## Text block:
AWS Outage, What Now?

Penned by John Minnihan (LinkedIn, Twitter)

John is a technologist with a background that includes repairing some of the earliest PCs at the component level and inventing hosted source control. He’s done infrastructure projects at Amazon, Wily, Walmart.com, Oracle and many others. Prior to his work in tech, John wanted to be a stuntman and once jumped a motorcycle 70 feet.

I’m sitting here wondering whether to continue using AWS for my stuff.

I’ve used AWS services since ’06. I know it pretty well. I can model virtually anything from idea to functional prototype in a matter of hours. I’m extremely confident in my skills because I’ve been doing this for a long time.

It’s great being able to say ‘I need [foo]’ and then go integrate ‘AWS Foo’ into whatever I’m builidng without writing [foo] myself. ‘AWS Managed Foo’ is a big advantage in speed-to-market and ongoing maintenance (patches, etc). It’s smart to do this because you’re leveraging use of a proven, packaged outcome without the need to build it. That’s powerful.

At some point though, reintegrating all these discreet managed services into a giant architecture of reconnected services is really just reimplementing old-school web, application + database servers plus some commoditized autoscaling and load balancing that AWS has broken apart into silo’ed services.

“There are only two ways to make money in business: one is to bundle; the other is unbundle.” Jim Barksdale, former CEO and President of Netscape.

As your application’s architecture grows and use of these managed services increases, two architectural dimensions are growing at accelerating rates in opposite directions:

Perceived Complexity and Cost vs Risk

Let’s examine Perceived Complexity and Cost first: ‘I don’t have to design and implement [foo] (or fooX or fooY or…). I don’t need to care how it works and I’ll only pay for the time or units I actually use. This is great!’. Your perception is that you’re reducing both complexity and cost, so that plot line is going down over time.

This is the siren song of pay-as-you-go models that employ managed black box services.

Now let’s take a look at Risk as use of all those managed services increases. You reach a point where virtually all (see what I did there) of the infrastructure your application utilizes is managed services. Each one a discreet function that’s been separated out from a web or application server long ago, all providing black-boxed service abstractions connected using some sort of glue or event triggers.

## Material provided:

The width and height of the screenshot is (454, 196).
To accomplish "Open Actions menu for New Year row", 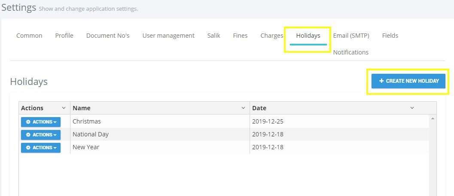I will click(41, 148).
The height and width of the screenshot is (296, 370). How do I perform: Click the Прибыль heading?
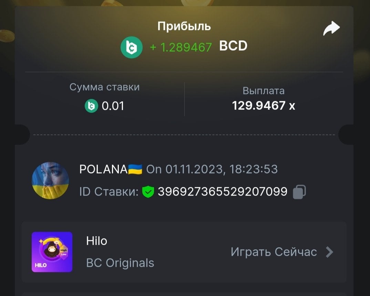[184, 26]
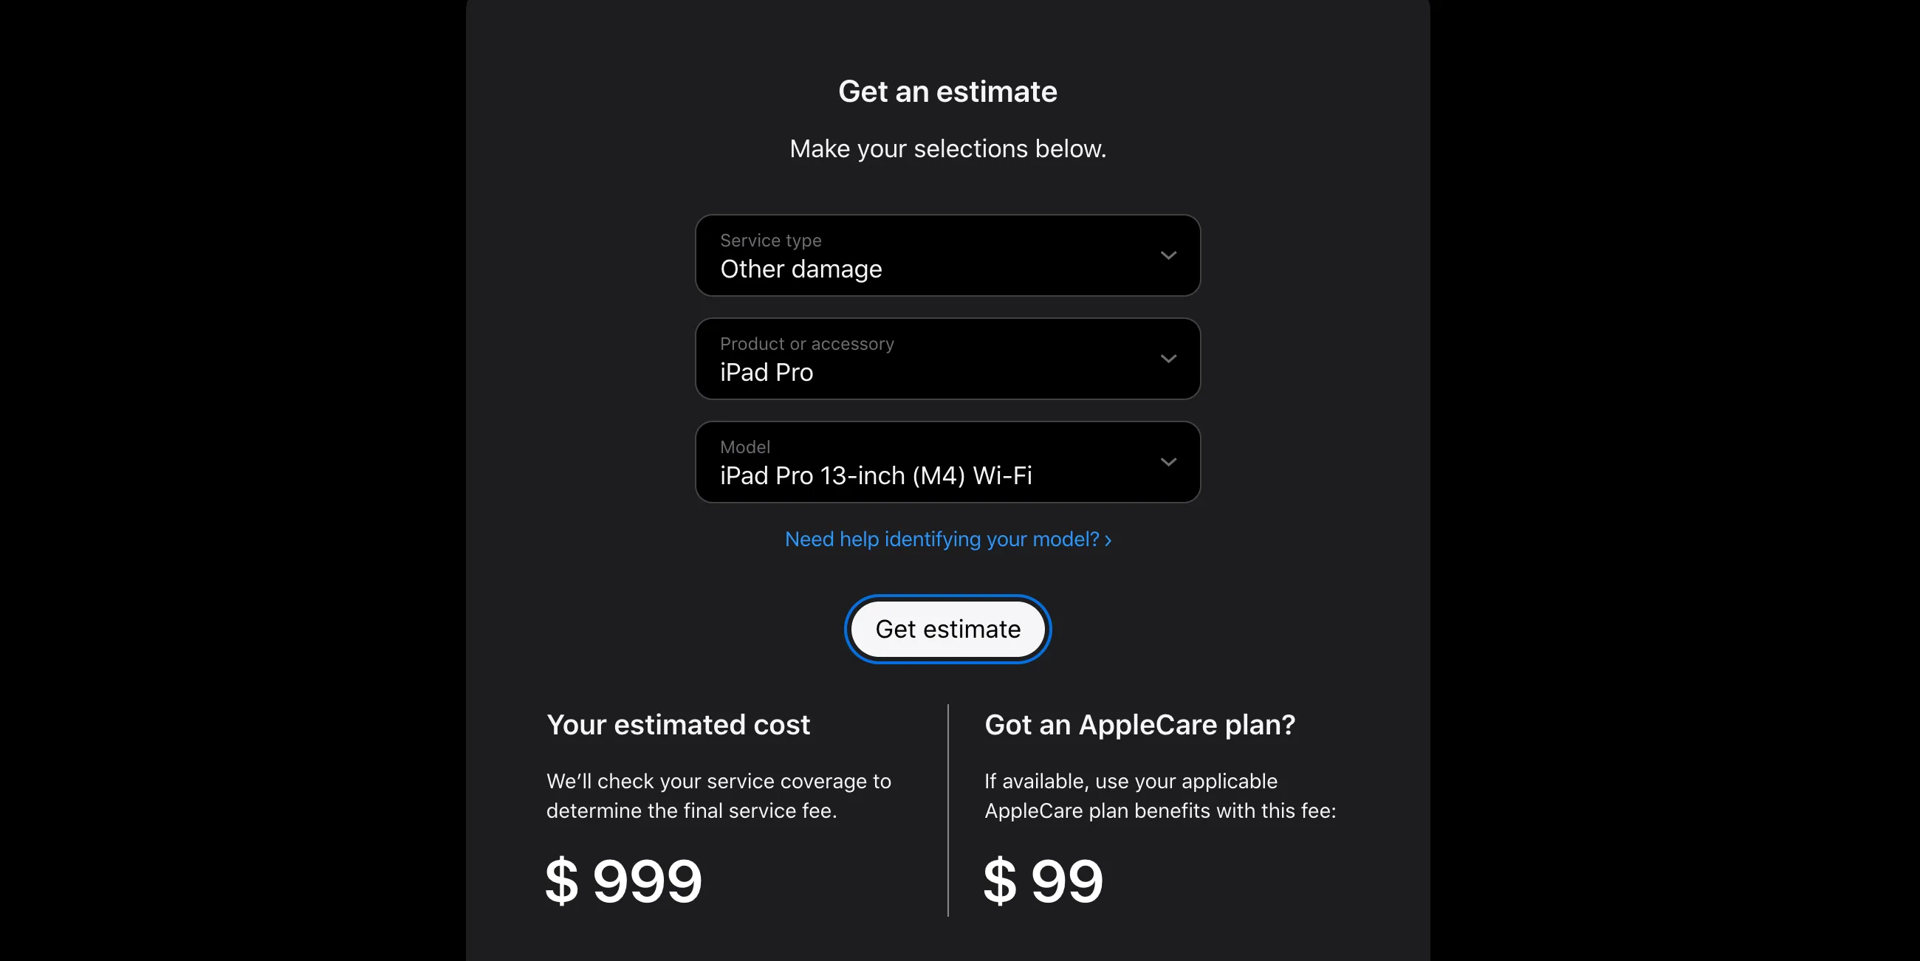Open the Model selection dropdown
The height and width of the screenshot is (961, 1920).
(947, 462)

* * *

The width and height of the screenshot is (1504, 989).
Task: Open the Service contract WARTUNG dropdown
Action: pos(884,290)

* * *

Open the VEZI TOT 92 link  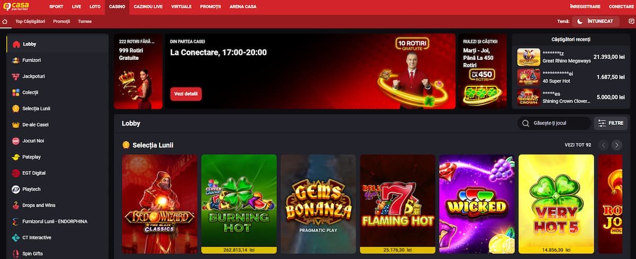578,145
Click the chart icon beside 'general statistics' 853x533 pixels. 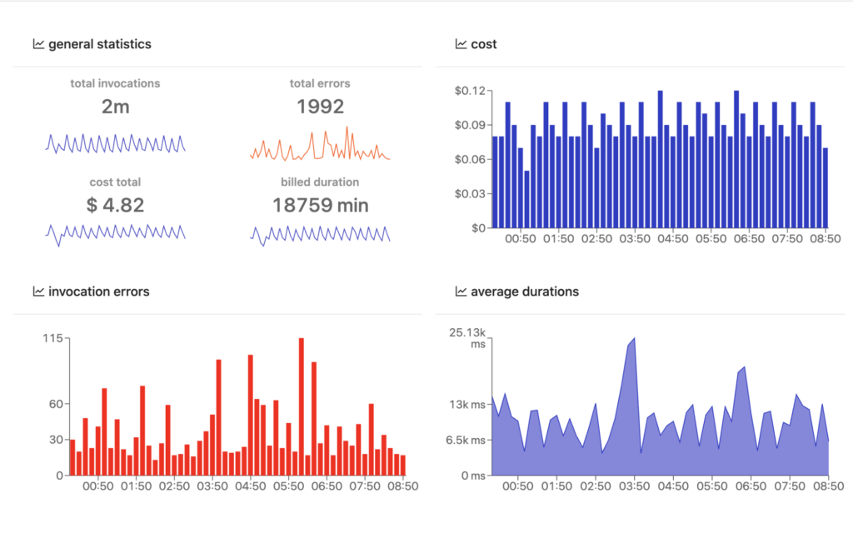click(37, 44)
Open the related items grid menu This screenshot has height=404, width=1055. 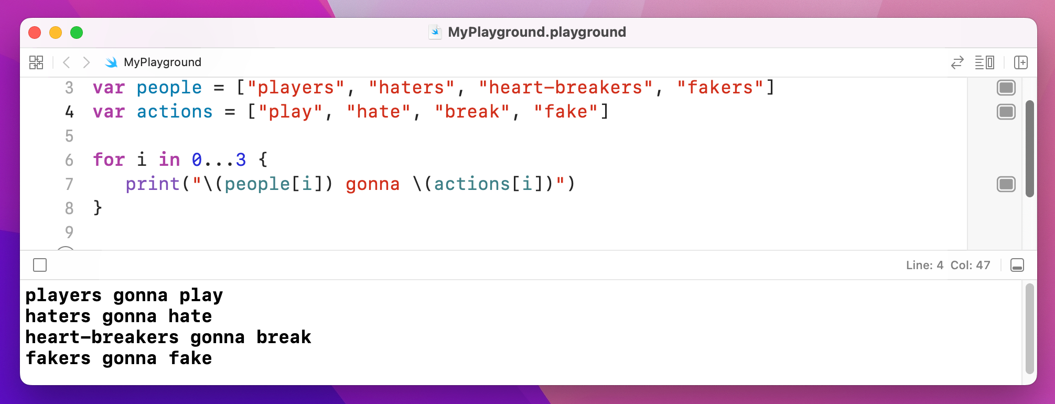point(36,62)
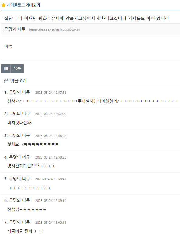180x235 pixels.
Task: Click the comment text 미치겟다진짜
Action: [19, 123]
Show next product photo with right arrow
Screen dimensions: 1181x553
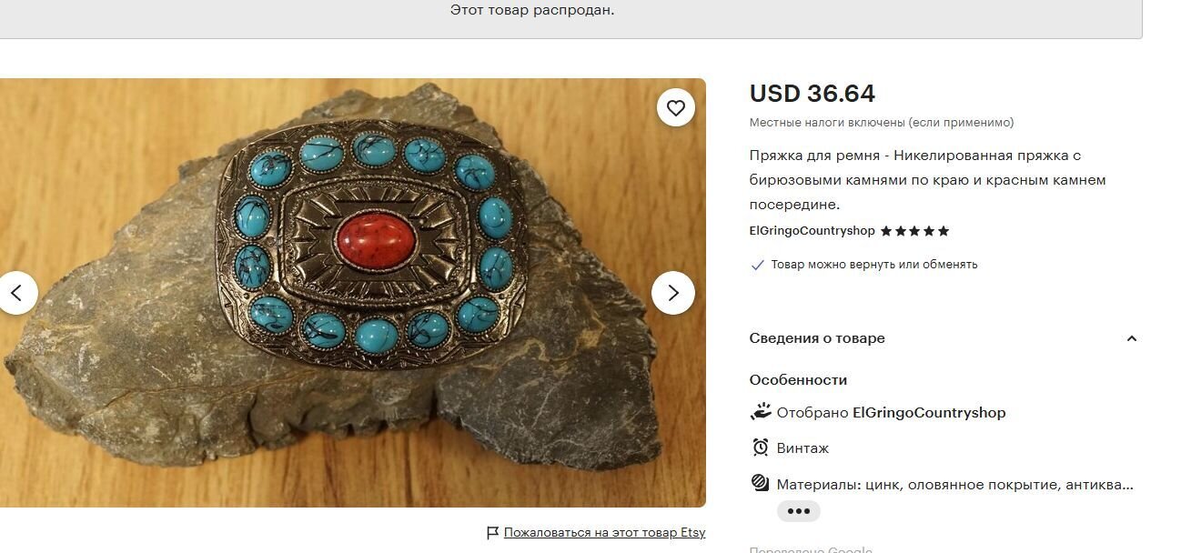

## What is asked:
1/ Collect each line of the records that contains the string "Task".
2/ Carry on the piece about the AWS outage from the point where it stops.

## Answers in order:
1/
Task: Open the Service contract WARTUNG dropdown
Task: Click the comment text 미치겟다진짜

2/
All of that increases complexity and masks underlying risk that exists in the black boxes. Any one of these services can fail and take down your entire application all while not being able to see into that black box to undersand what’s happening. This is where the risk plot line starts to go vertical. You’ve rebundled a bunch of previously bundled services using proprietary glue you can’t control, inside a giant data center that’s heavily used & targeted by bad actors globally. I’ll explore the bad actor threat in a moment.

That heavy use means that systems designed to have a resiliency of [x] might hit a [y] or [y(2)] or whatever metric is used and simply fall over. If this sounds like buffer oveflow or packet loss or NIC saturation… you’re right. And if a third party dependency fails due to an otherwise isolated service failure in a single region (the happiest path), your stuff is still going to fail even if you aren’t deployed in that region. Because they are.

Unbundling has secondary and tertiary impact that isn’t well understood until it slaps you in the face like a Monty Python seabass on the pier.

Here’s the quote that you should share with your C-levels:

Abstraction doesn’t remove complexity. You just get lulled into a false sense of security and ignore it until a single incident causes a cascading systemic failure.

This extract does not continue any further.